◆ **DIRECTIONS**: Go through the data below and report how many lines contain "Task"; the reply holds only that number.

◆ **AVAILABLE DATA**:
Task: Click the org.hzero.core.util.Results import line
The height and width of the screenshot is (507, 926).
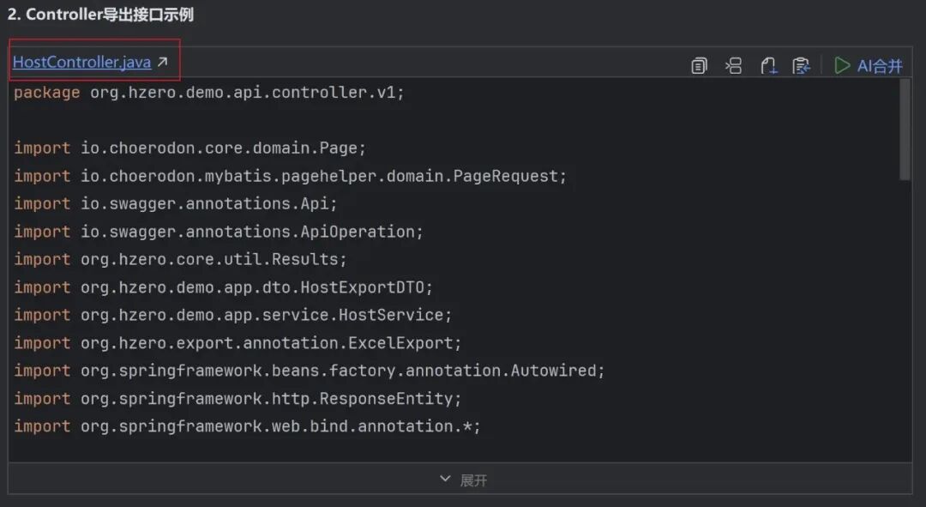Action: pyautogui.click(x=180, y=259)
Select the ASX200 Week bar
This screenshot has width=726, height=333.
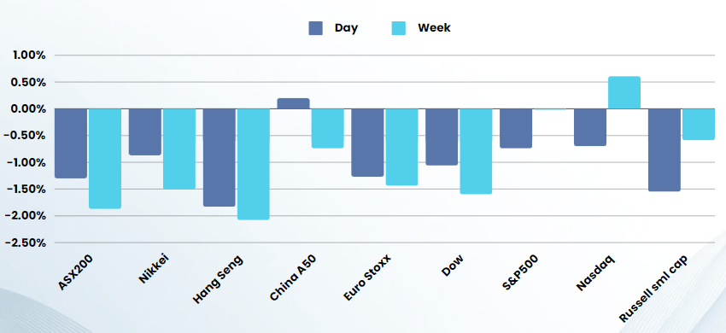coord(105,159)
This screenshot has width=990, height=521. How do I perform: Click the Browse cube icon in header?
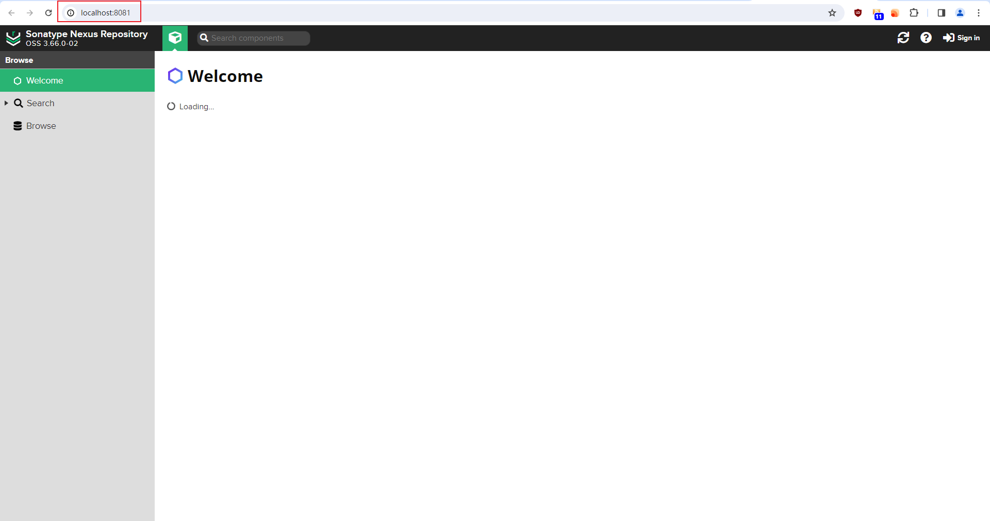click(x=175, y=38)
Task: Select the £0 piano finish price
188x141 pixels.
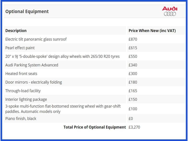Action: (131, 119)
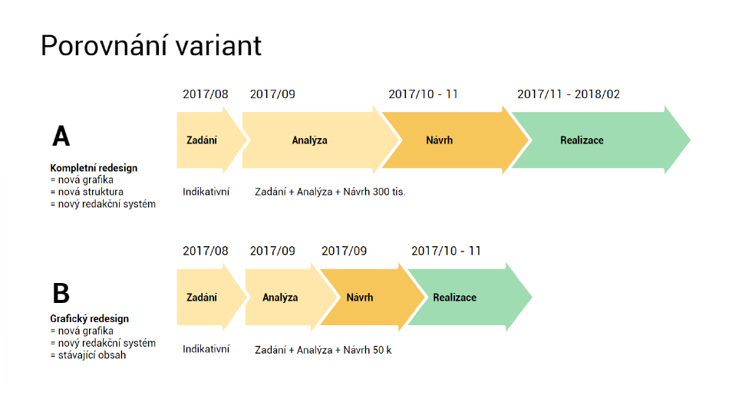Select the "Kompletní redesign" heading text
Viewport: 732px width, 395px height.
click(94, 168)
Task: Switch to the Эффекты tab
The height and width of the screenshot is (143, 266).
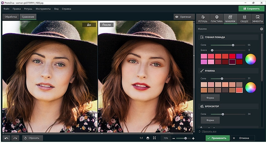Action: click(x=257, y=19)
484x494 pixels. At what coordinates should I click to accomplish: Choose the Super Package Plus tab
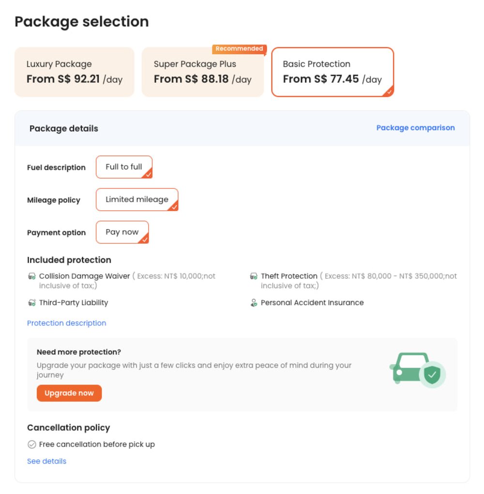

◆ **RESPONSE AREA**: 3